Сервантес глядит на Санчо, потом на бумагу.
Санчо. Ну, сеньор?!
Сервантес. Что?
Санчо. Начинайте.
Сервантес. Что, прямо сейчас?
Санчо. А чего откладывать? Судьбы своей никто не знает. Пока живой, надо делать дело. А отдохнуть и после смерти можно.
Сервантес в раздумье садится на пол, раскладывает бумагу, окунает перо в чернила. Начинает писать.
Санчо. Вы, ваша милость, говорите, что вы там пишете. А то отсюда не всем видно.
Сервантес (говорит и пишет одновременно) . «В некоем селе Ламанчском, которого название у меня нет охоты припоминать, не так давно жил-был один из тех идальго, чье имущество заключается в фамильном копье, древнем щите, тощей кляче и борзой собаке. Олья – чаще с говядиной, нежели с бараниной, винегрет, почти всегда заменявший ему ужин, яичница с салом по субботам, чечевица по пятницам, голубь, в виде добавочного блюда, по воскресеньям, – все это поглощало три четверти его доходов…»

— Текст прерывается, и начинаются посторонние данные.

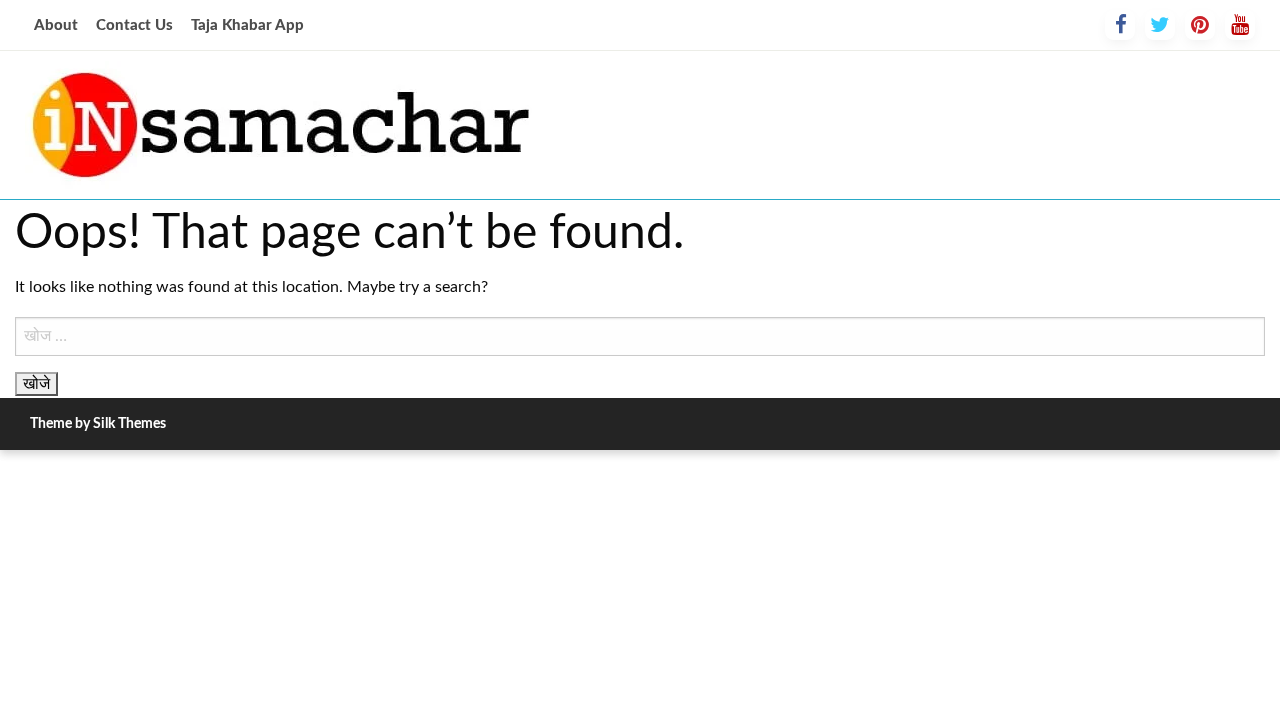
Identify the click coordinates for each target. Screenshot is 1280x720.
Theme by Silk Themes (98, 424)
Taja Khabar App (247, 25)
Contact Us (134, 25)
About (56, 25)
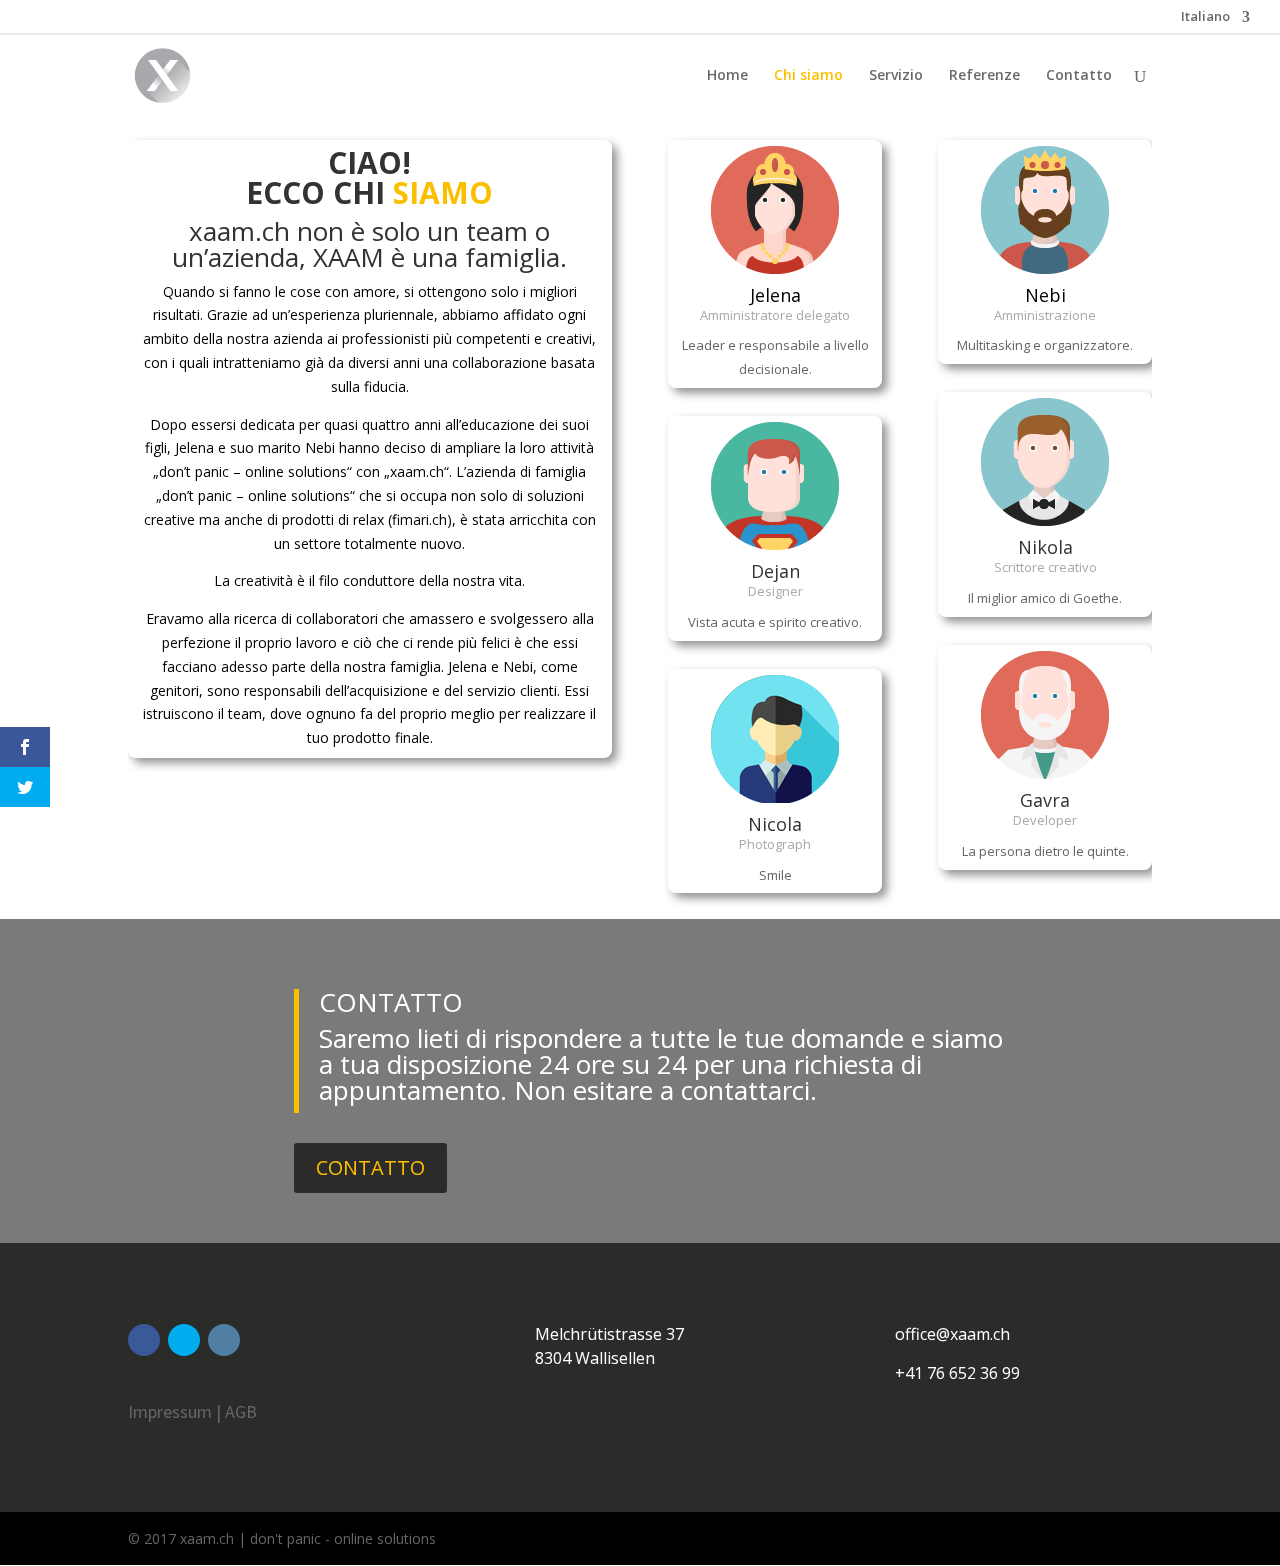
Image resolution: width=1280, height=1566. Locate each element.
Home (727, 76)
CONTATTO (370, 1167)
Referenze (984, 76)
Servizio (896, 76)
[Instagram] (224, 1340)
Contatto (1079, 76)
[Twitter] (184, 1340)
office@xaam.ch (952, 1334)
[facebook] (144, 1340)
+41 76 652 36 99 (957, 1373)
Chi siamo (808, 76)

Понемногу становится все темнее и темнее.
Голос Сервантеса. «Остальное тратилось на тонкого сукна полукафтанье, бархатные штаны и такие же туфли, что составляло праздничный его наряд, а в будни он щеголял в камзоле из дешевого, но весьма добротного сукна. При нем находились ключница, коей перевалило за сорок, племянница, коей не исполнилось и двадцати, и слуга для домашних дел и полевых работ, умевший и лошадь седлать, и с садовыми ножницами обращаться. Возраст нашего идальго приближался к пятидесяти годам; был он крепкого сложения, телом сухопар, лицом худощав, любитель вставать спозаранку и заядлый охотник. Иные утверждают, что он носил фамилию Кихада, иные – Кесада. В сем случае авторы, писавшие о нем, расходятся; однако ж у нас есть все основания полагать, что фамилия его была Кихана. Впрочем, для нашего рассказа это не имеет существенного значения; важно, чтобы, повествуя о нем, мы ни на шаг не отступали от истины…»
Становится светлее. Видно, что дело происходит в таверне Педро Мартинеса. На кровати на подушках полулежит Дон Кихот. Появляется Санчо. Раздается рокочущий звук.
Санчо. Как будто гром, ваша милость? Или землетрясение?
Дон Кихот. Это не гром. Это бурчит в животе. Сколько раз я тебе говорил, что зелье нужно не в рот лить, а мазать им раны!
Санчо. Но и так ведь тоже действует.
Дон Кихот. Действует, однако звучит неприлично.
Санчо. Тут уж не до тонкостей. Вы совсем были мертвый… Слава Всевышнему, что я нашел запасной пузырек.
Дон Кихот. Как там Сервантес?
Санчо. Жив, здоров и весел.
Дон Кихот. Весел?!
Санчо. Я хотел сказать, горько оплакивает безвременную кончину вашей милости.
Дон Кихот. Что ж, другого я и не ждал от его благородного сердца.
Санчо. А зачем, ваша милость, мы не сказали ему, что вы живы?
Дон Кихот. Иначе бы он никогда не сел за описание моих подвигов. Ты же слышал, он поклялся не брать в руки пера.
Санчо. А вы думаете, нужно все описывать?
Дон Кихот. Непременно. Возьми славных рыцарей короля Артура. Кто бы знал про Ланселота, Галахада, Персиваля, Гавейна и прочих великих воинов, если бы не многочисленные романы, где подробно описаны их подвиги?
Санчо. А, может быть, этих почтенных сеньоров и вовсе не было на свете?
Дон Кихот. До чего же ты глуп, Санчо. Ты еще скажи, что меня на свете не было.
Санчо. Это уж как вашей милости будет угодно.
Дон Кихот. Однако довольно болтовни. Нас ждут подвиги и приключения. Подай мне мои доспехи.
Санчо. Ваша милость, они в стирке.
Дон Кихот. Тогда подай то, что есть.
Санчо помогает Дон Кихоту одеться.
Санчо. Не рано ли вам отправляться за приключениями? Вы еще слишком слабы.
Дон Кихот. Лучшее лекарство для рыцаря – славная битва. Вперед, Санчо, и да осенит нас своим покровительством прекрасная Дульсинея Тобосская!
Санчо. Кстати, ваша милость, не хотите ли попрощаться с ней?
Дон Кихот. Нет, Санчо. Иначе, боюсь, у меня не хватит сил уехать. Даме сердца надо поклоняться издалека.
Санчо. Вот и я то же самое жене говорю, когда уезжаю.
Дон Кихот. Ты, как всегда, все перепутал. Жена – это совсем другое дело.
Санчо. Ваша милость, неужели мы поедем на подвиги, не перекусив?